The dairy industry is New Zealand’s largest export earner. There are more dairy cows in New Zealand than people so it is hopefully something that most New Zealanders can get their head around.
A dairy farm’s stocking rate is a measure of its carrying capacity. The average stocking rate in New Zealand is around 2.7 cows per hectare therefore an average 100ha dairy farm could likely carry 270 cows. The average stocking rate has been gradually increasing over time due to a number of factors, such as improved pasture management, increased fertilizer use, and greater use of imported feed (such as palm kernel). However no one would deny that there are surely upper limits to the stocking rate in pastoral dairy farming systems.
To increase milk production a different dairy farming system must be used such as that proposed in Central Otago a few years back involving cows housed inside in stalls for much of the year and feed brought to them. This way the land can be intensively cropped and as a result the stocking rate can be increased. Yet there must also be upper limits to the stocking rate in this system of dairy farming. Clearly the feed must come from somewhere.

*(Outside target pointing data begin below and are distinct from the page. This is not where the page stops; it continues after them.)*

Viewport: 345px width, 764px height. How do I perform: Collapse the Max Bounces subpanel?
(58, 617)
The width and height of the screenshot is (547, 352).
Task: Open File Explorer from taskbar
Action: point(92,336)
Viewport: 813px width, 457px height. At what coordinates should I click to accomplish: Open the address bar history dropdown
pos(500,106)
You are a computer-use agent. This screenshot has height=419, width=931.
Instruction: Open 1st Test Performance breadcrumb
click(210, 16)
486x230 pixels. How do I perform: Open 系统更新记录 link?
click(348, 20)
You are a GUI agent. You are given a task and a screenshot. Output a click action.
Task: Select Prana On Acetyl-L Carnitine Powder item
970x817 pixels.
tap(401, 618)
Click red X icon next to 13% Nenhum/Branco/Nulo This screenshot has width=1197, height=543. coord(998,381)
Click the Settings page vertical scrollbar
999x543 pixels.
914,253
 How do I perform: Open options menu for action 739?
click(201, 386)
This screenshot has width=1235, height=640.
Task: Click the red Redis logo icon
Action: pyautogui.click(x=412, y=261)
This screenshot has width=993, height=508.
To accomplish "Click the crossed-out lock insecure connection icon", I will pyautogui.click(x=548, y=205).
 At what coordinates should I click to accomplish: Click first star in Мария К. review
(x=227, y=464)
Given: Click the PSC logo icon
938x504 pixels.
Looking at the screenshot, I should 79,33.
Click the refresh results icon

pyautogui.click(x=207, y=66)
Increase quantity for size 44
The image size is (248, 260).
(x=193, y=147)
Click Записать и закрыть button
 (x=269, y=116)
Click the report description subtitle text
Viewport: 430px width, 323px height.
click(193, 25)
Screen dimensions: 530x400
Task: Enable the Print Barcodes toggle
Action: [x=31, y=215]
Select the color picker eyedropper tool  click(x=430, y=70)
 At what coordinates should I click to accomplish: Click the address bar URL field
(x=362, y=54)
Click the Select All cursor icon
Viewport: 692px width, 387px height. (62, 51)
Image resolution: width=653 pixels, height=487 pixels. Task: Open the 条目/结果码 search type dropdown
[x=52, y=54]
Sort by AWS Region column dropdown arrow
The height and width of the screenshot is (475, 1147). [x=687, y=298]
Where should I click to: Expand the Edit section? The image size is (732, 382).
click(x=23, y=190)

The Central Otago proposal evoked a considerable negative reaction from the public. Even our Prime Minister said it could have a negative impact on New Zealand’s international free-range [dairy] brand.
The public believe that cows have a higher quality of life when they have space to free-range in a low stocking rate pastoral farming system as opposed to an intensive ‘barn-style’ farming system. People also inherently know that human beings have a higher quality of life when they have space to ‘free-range’ due to a low stocking rate (also known as population density), yet fail to recognise that continued population growth erodes this quality of life and will eventually lead to all, but the wealthy few, living a life similar to cows in a ‘barn-style’ farming system.